Esclusione o umiliazione dei credenti non vaccinati, rifiuto di ingresso a chi non indossa mascherine o lasciapassare anche quando legalmente esenti, chiese che controllano i “lasciapassare verdi” all’ingresso, campi ed eventi cristiani che di fatto escludono interi gruppi di fratelli e sorelle. Questa non è un’analogia marginale. Quando una chiesa richiede documenti sanitari approvati dallo Stato come condizione per l’ingresso al culto o alla Cena, ha reintrodotto di fatto un codice di purezza estraneo alla Nuova Alleanza. Nega, in pratica, la promessa di Gesù stesso: “Chiunque venga a me, non lo caccerò fuori” (Giovanni 6:37).
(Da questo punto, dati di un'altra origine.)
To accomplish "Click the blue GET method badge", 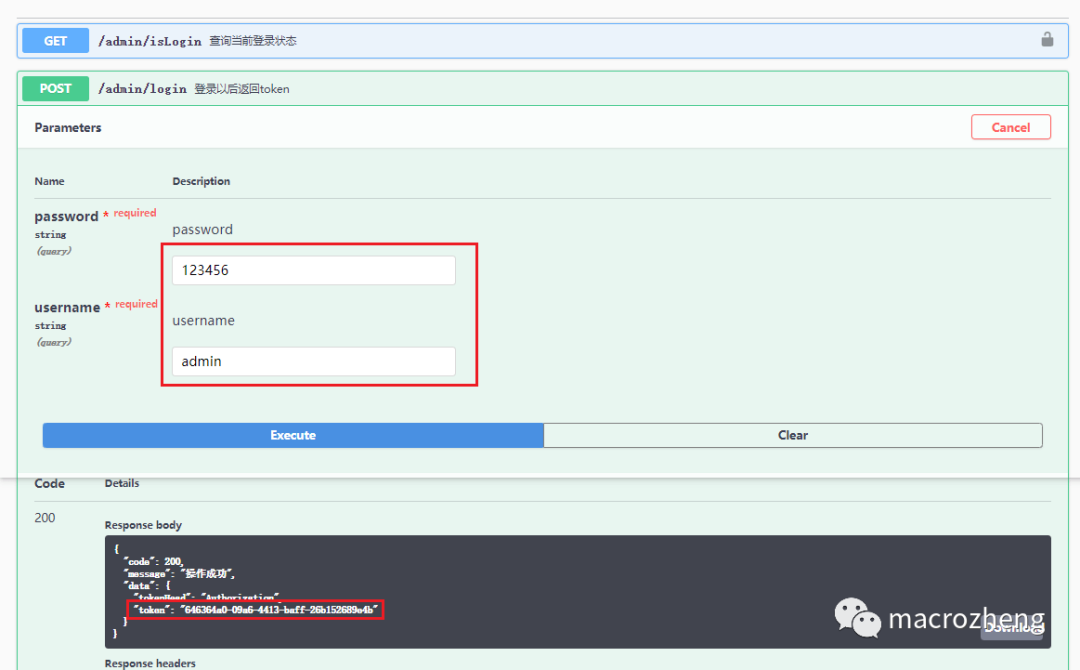I will 55,41.
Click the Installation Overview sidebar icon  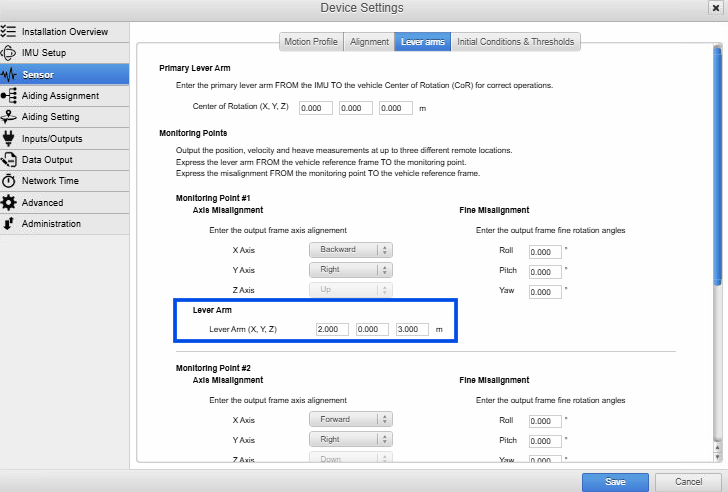click(9, 31)
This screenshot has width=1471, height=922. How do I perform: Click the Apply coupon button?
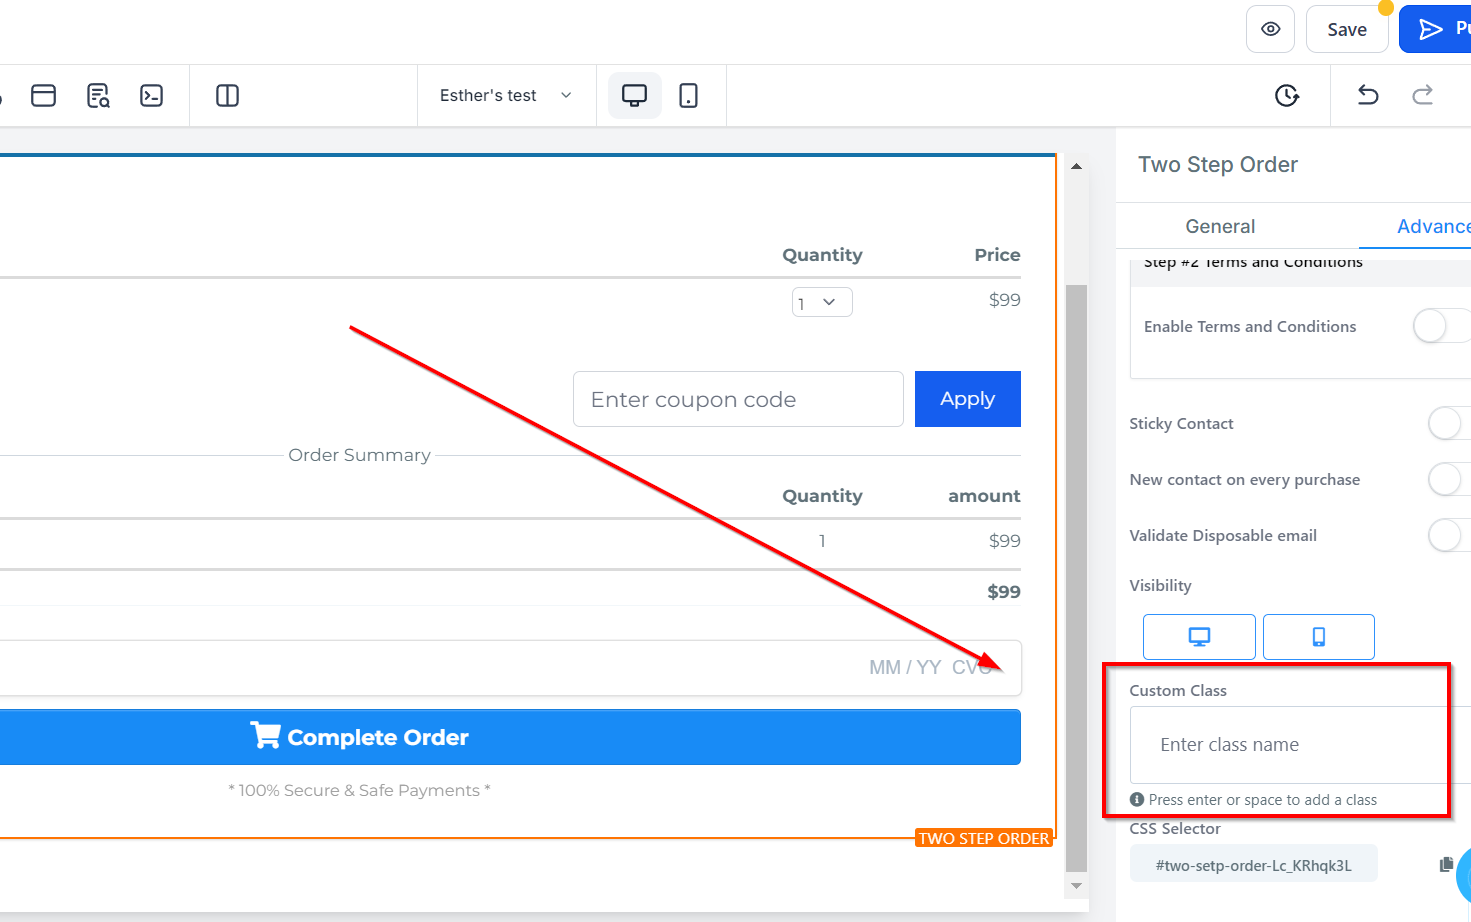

Le preoccupazioni di Paolo sul “discernere il corpo” si adattano quindi in modo spiacevole alla segregazione dovuta al Covid che abbiamo visto in quel periodo. Quando abbiamo trattato alcuni credenti come pericoli biologici ambulanti – impuri, inadatti a starci vicino o a mangiare con loro – abbiamo già fallito nel discernere il corpo, qualunque fossero le nostre motivazioni.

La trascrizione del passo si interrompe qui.